Publication of decision. A brief notice of every final decision shall be published in the official newspaper of the municipality. Such publication shall be arranged by the Planning Board Secretary without separate charge to the applicant. Said notice shall be sent to the official newspaper for publication within 10 days of the date of any such decision.
[Amended 12-12-00 by Ord. No. 551]
No member of the Planning Board shall act on any matter in which he or she has either, directly or indirectly, any personal or financial interest. Whenever any such member shall disqualify himself or herself from acting on a particular matter, he or she shall not continue to sit with the Board on the hearing of such matter nor participate in further discussion or decision relating thereto.
[Amended 12-12-00 by Ord.
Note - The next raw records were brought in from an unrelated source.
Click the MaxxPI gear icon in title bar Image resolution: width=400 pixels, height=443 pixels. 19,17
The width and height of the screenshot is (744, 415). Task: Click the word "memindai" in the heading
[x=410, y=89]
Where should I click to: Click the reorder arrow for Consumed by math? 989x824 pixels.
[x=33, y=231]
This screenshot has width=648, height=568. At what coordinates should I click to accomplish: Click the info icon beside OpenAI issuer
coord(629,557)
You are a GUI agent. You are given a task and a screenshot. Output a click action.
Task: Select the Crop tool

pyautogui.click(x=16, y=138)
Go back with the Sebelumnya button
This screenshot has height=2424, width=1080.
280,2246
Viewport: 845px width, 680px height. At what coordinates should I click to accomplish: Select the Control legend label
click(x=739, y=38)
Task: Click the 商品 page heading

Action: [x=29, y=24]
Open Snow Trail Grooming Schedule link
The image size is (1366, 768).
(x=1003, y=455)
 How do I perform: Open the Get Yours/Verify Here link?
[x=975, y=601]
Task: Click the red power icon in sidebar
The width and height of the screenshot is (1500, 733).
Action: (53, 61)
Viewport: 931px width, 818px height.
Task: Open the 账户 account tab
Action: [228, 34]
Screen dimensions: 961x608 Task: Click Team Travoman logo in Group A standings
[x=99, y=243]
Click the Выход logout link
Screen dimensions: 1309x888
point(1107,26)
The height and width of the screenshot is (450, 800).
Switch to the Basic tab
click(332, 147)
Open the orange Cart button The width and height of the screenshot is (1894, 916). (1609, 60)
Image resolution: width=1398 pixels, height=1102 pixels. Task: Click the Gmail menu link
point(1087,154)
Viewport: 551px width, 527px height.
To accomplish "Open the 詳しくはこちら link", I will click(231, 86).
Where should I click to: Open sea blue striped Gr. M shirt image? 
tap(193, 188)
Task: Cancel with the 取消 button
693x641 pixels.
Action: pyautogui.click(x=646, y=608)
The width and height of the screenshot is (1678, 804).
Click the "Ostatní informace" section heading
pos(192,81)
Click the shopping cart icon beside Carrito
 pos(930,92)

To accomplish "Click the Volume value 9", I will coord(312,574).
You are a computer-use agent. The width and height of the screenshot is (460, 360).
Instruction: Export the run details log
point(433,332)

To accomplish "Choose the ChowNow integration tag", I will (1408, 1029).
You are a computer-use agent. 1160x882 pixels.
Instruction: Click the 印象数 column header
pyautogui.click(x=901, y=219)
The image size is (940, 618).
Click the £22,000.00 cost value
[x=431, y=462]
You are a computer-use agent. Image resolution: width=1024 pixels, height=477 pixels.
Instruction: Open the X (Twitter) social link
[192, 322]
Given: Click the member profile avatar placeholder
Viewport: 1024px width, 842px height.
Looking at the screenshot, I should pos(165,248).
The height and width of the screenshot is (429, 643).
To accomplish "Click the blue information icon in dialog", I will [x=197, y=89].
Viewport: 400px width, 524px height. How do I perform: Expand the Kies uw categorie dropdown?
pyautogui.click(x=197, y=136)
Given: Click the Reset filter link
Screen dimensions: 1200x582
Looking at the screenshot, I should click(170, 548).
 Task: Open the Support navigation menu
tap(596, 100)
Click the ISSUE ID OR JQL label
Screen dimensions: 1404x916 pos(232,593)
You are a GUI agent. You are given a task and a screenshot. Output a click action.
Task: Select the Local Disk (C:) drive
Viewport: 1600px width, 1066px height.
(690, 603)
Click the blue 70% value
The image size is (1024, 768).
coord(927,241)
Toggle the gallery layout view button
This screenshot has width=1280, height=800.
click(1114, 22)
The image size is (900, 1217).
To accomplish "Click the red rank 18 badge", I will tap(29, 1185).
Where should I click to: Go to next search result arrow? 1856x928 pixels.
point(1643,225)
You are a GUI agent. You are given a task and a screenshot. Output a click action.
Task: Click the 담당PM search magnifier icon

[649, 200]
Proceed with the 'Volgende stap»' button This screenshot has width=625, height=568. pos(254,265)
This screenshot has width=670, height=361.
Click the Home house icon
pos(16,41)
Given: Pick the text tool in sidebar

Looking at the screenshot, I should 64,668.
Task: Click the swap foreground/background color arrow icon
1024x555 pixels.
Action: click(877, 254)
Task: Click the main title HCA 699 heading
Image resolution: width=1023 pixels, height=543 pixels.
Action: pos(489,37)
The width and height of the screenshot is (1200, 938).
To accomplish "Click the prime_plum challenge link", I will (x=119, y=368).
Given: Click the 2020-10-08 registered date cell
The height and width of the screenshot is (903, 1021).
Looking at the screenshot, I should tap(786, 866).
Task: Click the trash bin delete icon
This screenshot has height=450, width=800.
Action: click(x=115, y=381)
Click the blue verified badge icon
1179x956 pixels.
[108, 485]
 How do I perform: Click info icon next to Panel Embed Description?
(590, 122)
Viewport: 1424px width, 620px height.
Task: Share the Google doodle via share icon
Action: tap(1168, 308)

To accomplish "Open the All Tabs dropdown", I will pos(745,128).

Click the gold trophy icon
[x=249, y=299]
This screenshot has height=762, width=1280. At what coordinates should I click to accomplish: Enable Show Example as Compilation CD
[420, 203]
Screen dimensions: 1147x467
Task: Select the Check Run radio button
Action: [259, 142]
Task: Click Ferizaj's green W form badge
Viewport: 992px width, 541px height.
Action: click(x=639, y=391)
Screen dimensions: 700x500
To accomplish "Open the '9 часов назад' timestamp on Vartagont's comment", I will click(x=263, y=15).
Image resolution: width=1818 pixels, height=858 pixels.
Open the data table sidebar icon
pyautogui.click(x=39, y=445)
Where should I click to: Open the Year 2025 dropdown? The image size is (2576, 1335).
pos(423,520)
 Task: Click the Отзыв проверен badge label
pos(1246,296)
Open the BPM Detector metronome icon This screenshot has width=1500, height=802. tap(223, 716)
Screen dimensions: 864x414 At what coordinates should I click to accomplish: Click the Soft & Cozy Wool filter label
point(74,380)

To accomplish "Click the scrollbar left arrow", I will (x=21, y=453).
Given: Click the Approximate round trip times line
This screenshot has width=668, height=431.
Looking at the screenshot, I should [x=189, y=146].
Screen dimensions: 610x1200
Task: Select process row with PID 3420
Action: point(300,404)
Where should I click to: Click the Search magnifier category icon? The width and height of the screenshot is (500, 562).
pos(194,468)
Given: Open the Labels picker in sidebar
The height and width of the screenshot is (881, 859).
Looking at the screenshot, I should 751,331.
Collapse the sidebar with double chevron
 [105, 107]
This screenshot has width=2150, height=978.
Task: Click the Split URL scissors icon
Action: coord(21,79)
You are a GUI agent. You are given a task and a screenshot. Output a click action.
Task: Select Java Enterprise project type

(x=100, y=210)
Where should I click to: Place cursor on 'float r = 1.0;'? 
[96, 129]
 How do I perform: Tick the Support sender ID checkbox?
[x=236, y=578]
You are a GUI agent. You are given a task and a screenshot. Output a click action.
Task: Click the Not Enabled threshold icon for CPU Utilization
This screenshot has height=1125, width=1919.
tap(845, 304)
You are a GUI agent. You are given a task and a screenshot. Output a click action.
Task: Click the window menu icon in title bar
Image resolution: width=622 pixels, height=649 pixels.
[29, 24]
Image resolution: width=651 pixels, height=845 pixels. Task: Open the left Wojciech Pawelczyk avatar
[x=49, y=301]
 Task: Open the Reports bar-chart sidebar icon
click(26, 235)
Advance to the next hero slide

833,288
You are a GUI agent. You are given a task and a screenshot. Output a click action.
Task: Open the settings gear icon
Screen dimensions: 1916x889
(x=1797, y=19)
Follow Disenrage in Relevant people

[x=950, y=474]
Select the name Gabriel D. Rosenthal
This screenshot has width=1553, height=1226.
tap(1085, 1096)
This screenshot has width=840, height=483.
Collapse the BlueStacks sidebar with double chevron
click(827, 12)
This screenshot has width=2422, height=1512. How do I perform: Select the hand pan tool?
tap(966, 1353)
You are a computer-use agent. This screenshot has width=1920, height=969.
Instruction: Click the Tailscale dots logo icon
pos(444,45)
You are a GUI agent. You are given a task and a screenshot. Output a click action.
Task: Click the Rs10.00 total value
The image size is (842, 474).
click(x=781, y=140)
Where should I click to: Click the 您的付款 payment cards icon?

No. 551]
Pursuant to the provisions of N.J.S.A. 40:55D-39 and N.J.S.A. 40:55D-65, every application submitted to the Planning Board shall be accompanied by proof that no taxes or assessments for local improvements are due or delinquent on the property which is the subject of such application; or, if it is shown that taxes or assessments are delinquent on said property, any approvals or other relief granted by the Board shall be conditioned upon the prompt payment of such taxes and/or assessments or the making of adequate provision for the payment thereof in such manner that the municipality will be adequately protected.
[Amended 12-12-00 by Ord. No. 551]
Fees due and payable with applications to the Planning Board shall be established by a separate fee ordinance.